• _EXERCISE REQUIREMENTS_: Take the entries that follow and return only the lines from the one with "You are a computer-use agent." through the final line, leaving every picture behind.

*** Block opens ***

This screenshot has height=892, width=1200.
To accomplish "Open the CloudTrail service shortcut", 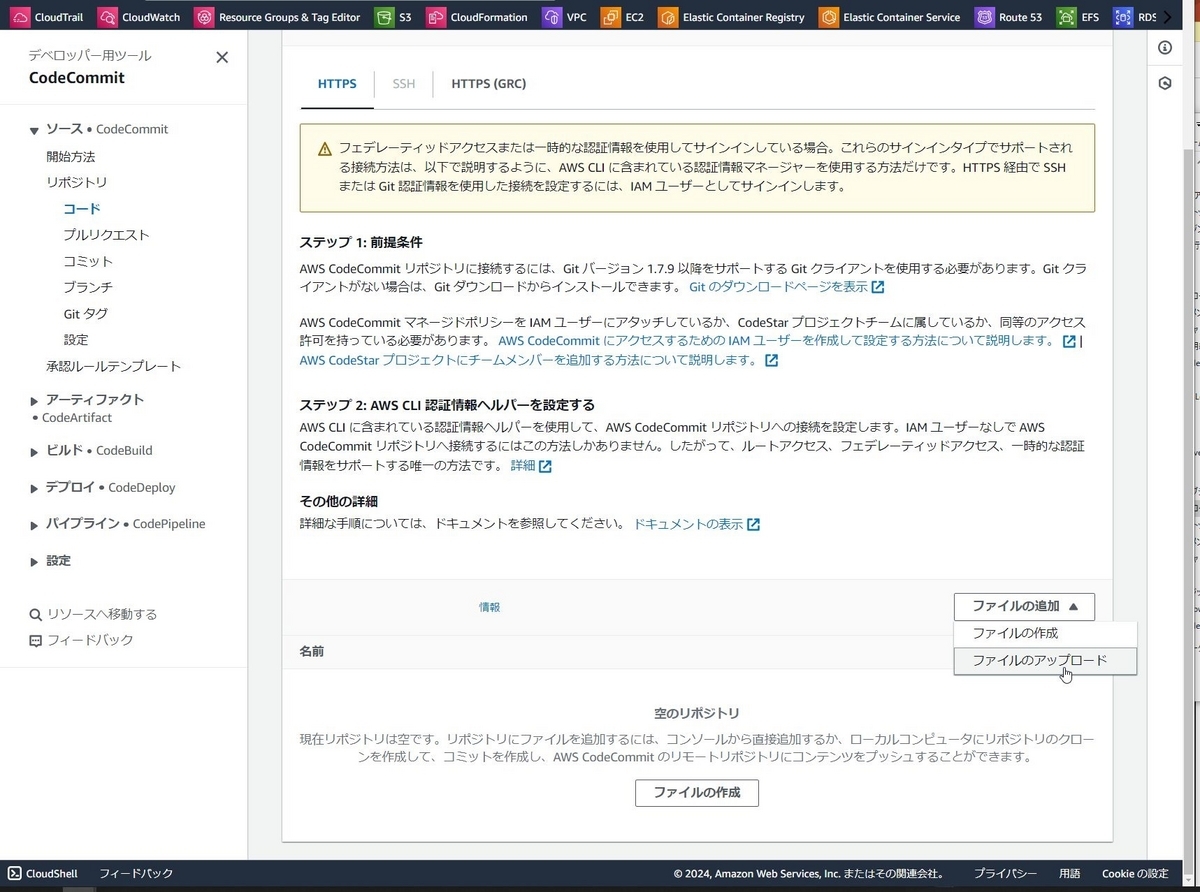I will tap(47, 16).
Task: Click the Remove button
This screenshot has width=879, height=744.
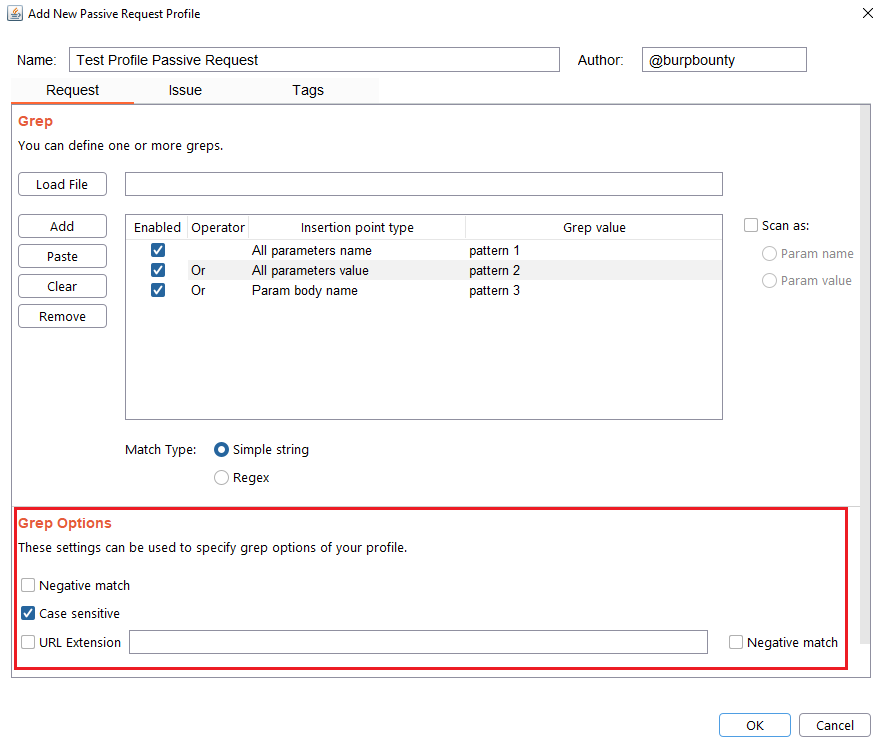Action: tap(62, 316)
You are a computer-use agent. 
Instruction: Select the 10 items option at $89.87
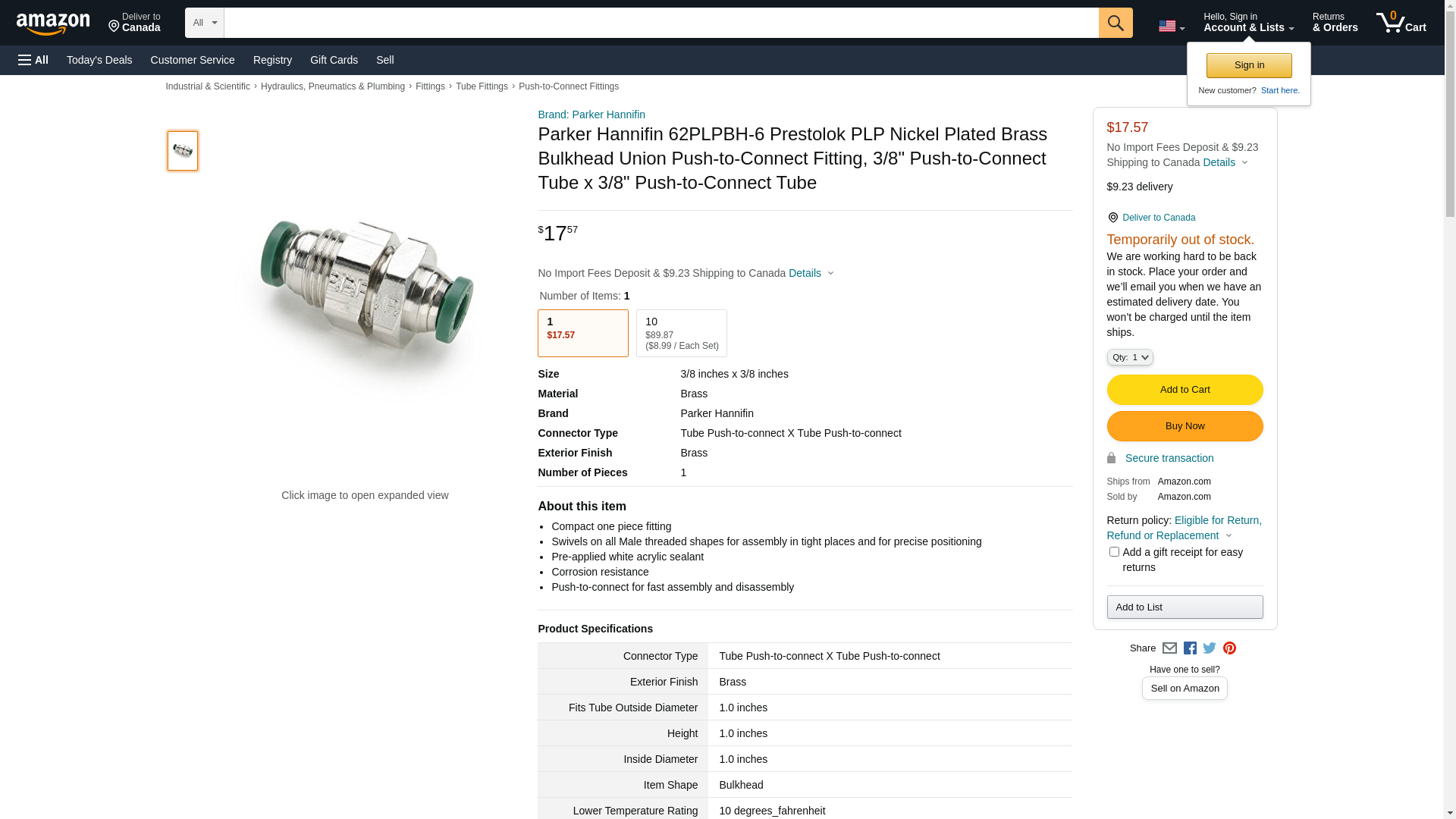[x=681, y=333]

*** Block closes ***

• _WRITTEN RESPONSE_:
You are a computer-use agent. 
Instruction: Select the 10 items option at $89.87
[x=681, y=333]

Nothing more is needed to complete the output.